The present invention is not limited to the above-described embodiment, and various modifications can be made without departing from the scope of the invention. For example, although the sensor-equipped ball core body 100 has been described as being incorporated in a ball with a sensor for baseball, it is incorporated in a ball with a sensor for other ball games, such as a softball or a handball.
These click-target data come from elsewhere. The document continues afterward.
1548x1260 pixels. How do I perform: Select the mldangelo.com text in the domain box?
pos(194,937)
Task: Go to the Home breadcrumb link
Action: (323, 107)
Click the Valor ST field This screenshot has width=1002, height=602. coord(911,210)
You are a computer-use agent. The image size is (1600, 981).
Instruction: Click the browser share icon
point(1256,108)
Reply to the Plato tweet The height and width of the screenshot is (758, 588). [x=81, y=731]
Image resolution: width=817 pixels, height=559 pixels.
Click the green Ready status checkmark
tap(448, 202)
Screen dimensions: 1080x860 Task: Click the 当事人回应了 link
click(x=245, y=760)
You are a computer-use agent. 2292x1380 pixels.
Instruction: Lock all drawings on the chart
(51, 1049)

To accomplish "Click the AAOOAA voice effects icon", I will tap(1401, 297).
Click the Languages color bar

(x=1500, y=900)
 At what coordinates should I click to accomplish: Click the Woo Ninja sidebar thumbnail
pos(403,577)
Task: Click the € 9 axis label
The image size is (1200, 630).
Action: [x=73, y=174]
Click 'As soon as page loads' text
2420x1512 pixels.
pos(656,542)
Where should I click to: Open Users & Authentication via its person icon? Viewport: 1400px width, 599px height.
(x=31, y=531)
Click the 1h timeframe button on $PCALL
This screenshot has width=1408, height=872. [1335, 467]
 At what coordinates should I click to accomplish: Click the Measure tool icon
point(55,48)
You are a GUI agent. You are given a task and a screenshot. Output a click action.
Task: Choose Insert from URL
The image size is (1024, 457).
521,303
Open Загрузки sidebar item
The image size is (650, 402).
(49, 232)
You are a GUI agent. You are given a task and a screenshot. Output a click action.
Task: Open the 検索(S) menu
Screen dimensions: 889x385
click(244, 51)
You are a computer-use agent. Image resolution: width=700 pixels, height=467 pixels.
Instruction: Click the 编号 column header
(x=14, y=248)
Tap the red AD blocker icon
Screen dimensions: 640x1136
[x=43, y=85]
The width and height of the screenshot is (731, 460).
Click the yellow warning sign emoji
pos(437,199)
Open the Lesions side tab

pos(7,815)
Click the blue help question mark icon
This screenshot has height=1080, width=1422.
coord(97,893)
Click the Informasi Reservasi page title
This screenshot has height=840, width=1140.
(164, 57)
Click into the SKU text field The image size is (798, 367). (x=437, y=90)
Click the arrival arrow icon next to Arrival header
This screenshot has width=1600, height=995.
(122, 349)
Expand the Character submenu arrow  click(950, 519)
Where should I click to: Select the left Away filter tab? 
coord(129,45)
May be.

DESCRIPTION OF SYMBOLS 10 1st wireless communication part 11 1st functional component 11a 1st antenna 13 1st wireless communication circuit 20 2nd wireless communication part 21 2nd antenna 23 2nd wireless communication circuit 30 Electronic component 31 Measurement component 31a Acceleration sensor 31b Angular velocity sensor 31c Geomagnetic sensor 32 Second functional component 40 Circuit board 41 Board face 41a One face 41b The other face 45 Button battery 50 Wiring board 51 Flexible part 53 Rigid part 60 Case 60a First case 60b Second case 61 Inner wall 90 Core body 100 Core body for ball with sensor

Claims

A ball core body with a sensor built in a ball for ball games,
A spherically shaped case, a first functional component, a second functional component, a circuit board, and a button battery;
The first functional component, the second functional component, and the circuit board are integrally connected by a flexible wiring board, and the wiring board is bent and disposed in the case.
A core body for a ball with a sensor.
The button battery is disposed in the center of the case;
A plurality of electronic components are mounted on one surface of the circuit board, and the button battery is mounted on the other surface of the circuit board,
The first functional component is disposed on the inner wall of the case facing the surface of the circuit board, and the second functional component is disposed on the inner wall of the case on the side opposite to the first functional component. ing,
The ball core body with a sensor according to claim 1.
A first wireless communication unit;
The first functional component is a first antenna for the first wireless communication unit, and the first antenna is disposed on the electronic component side apart from the electronic component,
The second functional component is a geomagnetic sensor for measuring a change in the rotation axis of the ball and the number of rotations, and the geomagnetic sensor is disposed apart from the button battery.
The core body for a ball with a sensor according to claim 2.
In the center of the one surface of the circuit board, an acceleration sensor and an angular velocity sensor are arranged,
The ball core body with a sensor according to any one of claims 2 to 3, wherein the ball core body with a sensor is provided.
A second wireless communication unit, and a second antenna for the second wireless communication unit,
The second antenna is integrally connected to the circuit board by the wiring board, and the circuit board and the second antenna are disposed so as to sandwich the button battery.
The ball core body with a sensor according to claim 3 or 4, wherein the ball core body has a sensor.
The second wireless communication unit has a short-range wireless communication function, and the first wireless communication unit has a wireless communication function with a longer communication distance than the second wireless communication unit;
The ball core body with a sensor according to claim 5.